Lab 08 — Your first Slurm batch job: Write a minimal myjob.slurm that runs a Python script, submit, monitor with squeue, find output, run seff on the completed job. Deliverable: Slurm script + completion log + seff output.
Lab 09 — Right-sizing: the headline lab: Take a provided single-threaded scikit-learn job that needs ~30 GB on a 96 GB/48-CPU node. Submit it with a deliberate over-allocation (whole node), examine seff’s efficiency report, then resubmit right-sized. Deliverable: two side-by-side seff outputs + brief reflection on backfill scheduling.

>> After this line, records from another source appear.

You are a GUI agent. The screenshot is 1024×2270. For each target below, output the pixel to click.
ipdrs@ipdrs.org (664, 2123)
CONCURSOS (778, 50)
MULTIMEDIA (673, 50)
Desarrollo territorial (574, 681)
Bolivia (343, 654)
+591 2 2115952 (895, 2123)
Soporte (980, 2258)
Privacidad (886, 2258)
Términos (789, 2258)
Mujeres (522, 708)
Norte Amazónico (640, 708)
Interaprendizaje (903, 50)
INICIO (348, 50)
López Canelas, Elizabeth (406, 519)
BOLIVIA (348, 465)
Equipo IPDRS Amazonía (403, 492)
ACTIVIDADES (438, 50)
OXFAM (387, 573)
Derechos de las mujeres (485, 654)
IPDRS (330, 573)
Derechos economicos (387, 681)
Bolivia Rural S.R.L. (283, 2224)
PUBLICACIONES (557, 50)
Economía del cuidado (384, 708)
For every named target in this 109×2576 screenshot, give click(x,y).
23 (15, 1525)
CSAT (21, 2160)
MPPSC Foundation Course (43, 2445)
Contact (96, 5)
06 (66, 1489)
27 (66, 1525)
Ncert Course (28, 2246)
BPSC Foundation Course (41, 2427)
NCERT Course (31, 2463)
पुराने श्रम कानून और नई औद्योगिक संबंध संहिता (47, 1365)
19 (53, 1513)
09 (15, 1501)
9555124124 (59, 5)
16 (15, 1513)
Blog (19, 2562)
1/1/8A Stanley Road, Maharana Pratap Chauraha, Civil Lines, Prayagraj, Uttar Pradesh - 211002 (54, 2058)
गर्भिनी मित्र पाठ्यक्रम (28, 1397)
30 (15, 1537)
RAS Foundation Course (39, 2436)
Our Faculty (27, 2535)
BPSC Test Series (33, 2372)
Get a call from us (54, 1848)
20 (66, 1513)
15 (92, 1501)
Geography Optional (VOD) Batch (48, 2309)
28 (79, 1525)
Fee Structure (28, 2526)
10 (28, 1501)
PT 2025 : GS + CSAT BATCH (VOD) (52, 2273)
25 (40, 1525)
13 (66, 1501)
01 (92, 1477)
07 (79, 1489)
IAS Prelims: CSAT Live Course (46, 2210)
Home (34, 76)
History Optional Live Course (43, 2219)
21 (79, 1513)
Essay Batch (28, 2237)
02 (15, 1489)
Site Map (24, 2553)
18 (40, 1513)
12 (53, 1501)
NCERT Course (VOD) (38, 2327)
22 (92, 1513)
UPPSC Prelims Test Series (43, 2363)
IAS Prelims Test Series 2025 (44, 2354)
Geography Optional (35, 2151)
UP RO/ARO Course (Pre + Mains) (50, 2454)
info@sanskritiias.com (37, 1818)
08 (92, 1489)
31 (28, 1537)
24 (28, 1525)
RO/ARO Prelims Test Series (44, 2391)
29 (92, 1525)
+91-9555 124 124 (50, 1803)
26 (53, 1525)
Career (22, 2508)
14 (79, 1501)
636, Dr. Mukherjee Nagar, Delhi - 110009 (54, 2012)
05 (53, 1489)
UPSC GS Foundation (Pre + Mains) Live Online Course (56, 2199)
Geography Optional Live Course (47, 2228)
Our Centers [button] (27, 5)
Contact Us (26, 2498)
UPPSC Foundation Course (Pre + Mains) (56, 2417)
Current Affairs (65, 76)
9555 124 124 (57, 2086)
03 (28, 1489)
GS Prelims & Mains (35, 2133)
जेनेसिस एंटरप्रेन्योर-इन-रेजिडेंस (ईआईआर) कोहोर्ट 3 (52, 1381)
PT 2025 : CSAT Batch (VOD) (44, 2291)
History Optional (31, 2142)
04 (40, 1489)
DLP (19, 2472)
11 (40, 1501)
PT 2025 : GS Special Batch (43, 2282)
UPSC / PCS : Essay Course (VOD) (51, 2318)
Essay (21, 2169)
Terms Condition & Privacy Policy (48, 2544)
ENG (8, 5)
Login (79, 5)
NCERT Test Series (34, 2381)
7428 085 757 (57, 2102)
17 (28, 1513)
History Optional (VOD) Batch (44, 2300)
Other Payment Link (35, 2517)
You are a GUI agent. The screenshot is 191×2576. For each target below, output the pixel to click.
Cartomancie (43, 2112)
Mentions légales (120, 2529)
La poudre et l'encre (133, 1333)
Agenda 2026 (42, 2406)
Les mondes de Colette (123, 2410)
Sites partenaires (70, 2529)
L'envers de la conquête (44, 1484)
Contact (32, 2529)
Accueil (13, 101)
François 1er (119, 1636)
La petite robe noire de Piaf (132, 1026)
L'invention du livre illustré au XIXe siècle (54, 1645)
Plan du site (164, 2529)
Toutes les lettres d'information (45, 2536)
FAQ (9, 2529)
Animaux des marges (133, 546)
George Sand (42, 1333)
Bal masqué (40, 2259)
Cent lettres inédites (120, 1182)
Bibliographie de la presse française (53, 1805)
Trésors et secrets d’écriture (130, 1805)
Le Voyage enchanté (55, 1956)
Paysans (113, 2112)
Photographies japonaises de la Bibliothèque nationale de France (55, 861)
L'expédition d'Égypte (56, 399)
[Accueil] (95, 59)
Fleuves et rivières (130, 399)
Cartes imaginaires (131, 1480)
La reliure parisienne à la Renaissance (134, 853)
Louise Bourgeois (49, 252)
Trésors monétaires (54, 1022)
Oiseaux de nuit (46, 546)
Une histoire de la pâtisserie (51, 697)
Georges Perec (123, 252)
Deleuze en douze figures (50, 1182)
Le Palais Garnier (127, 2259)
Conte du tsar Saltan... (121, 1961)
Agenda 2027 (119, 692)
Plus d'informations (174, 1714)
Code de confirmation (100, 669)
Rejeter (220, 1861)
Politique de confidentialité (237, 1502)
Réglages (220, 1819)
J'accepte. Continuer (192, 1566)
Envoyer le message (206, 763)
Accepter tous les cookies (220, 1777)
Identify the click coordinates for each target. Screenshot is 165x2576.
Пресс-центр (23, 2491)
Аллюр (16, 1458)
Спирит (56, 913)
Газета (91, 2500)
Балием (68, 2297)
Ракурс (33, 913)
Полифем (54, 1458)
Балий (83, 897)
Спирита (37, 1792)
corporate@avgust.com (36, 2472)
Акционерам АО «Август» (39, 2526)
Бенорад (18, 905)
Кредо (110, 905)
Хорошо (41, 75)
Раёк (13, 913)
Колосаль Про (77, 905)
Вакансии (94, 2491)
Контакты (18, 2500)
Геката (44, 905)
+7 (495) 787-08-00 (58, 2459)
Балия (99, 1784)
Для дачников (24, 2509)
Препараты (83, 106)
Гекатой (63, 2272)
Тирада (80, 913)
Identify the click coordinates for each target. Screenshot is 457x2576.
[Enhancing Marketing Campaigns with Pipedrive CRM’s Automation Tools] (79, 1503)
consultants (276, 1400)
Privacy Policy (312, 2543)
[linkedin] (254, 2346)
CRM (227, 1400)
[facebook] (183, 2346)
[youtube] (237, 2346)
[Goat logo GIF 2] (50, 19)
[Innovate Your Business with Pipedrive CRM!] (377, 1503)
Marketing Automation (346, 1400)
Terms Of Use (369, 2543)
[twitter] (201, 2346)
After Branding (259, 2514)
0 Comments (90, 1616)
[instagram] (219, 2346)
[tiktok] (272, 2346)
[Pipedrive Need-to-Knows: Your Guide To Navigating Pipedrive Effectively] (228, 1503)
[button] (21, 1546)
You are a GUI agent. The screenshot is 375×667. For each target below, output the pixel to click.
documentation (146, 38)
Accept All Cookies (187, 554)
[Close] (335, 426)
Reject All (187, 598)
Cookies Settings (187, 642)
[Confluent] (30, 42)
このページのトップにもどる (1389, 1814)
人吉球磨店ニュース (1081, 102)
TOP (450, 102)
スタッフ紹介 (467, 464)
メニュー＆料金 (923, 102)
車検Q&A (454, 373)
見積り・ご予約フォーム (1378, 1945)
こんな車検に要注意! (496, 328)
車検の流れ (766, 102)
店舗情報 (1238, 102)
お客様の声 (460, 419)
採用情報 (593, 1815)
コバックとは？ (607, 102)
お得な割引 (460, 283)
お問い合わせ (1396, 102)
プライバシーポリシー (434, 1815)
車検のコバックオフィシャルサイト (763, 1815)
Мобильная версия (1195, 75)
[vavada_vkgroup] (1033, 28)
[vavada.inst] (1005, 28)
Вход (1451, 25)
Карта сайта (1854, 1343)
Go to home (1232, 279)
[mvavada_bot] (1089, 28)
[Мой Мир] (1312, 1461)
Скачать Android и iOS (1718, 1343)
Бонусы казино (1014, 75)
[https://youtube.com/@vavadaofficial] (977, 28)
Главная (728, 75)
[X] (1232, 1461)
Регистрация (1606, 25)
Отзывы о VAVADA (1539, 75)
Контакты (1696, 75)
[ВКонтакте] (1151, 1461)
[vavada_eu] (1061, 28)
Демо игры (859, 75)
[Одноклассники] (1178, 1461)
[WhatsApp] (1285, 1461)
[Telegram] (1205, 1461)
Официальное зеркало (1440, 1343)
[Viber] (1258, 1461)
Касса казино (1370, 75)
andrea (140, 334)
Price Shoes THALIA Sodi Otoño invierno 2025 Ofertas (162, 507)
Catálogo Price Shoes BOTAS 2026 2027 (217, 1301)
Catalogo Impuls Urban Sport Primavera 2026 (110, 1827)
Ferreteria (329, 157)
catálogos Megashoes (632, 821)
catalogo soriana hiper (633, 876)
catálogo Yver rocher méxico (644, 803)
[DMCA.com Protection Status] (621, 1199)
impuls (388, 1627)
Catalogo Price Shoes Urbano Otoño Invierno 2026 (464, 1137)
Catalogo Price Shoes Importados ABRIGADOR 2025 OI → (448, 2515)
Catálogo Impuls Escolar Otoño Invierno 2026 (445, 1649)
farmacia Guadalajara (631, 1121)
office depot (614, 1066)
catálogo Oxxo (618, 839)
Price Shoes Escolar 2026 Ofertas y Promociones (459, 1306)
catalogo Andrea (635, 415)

Lab 10 — Measuring memory + the diagnostic wrapper: Instrument a provided Python script with psutil checkpoints, run it under /usr/bin/time -v, and build a personal batch-script template based on the handbook’s diagnostic wrapper. Deliverable: instrumented Python script + your diagnostic.slurm template + log from a real run.
Lab 11 — Job arrays for many independent tasks: Given 20 provided input files, write a Slurm array job (with a concurrent-tasks cap) that processes each in parallel. Verify all 20 outputs were produced. Deliverable: the array job script + the 20 outputs + seff for one task.
Lab 12 — GPU jobs (or alternative: hyperparameter sweep): Track A (GPU-access students): run a small PyTorch MNIST training on a Unity GPU node with the GPU-utilization logger; identify whether you have a dataloader bottleneck. Track B (no GPU access): run a CPU-side hyperparameter sweep as a job array. Deliverable: training log + nvidia-smi log (Track A) or sweep summary (Track B).

Capstone (weeks 13–15)

Capstone — Reproducible HPC repo: Pick a real problem from your research (or choose from suggested defaults) and produce a complete reproducible repo: environment.yml, Slurm scripts using the right-sizing methodology, a README explaining how to recreate, and actual results (figures, model, dataset, etc.) running end-to-end on Unity or OSC. Deliverable: public GitHub repo URL.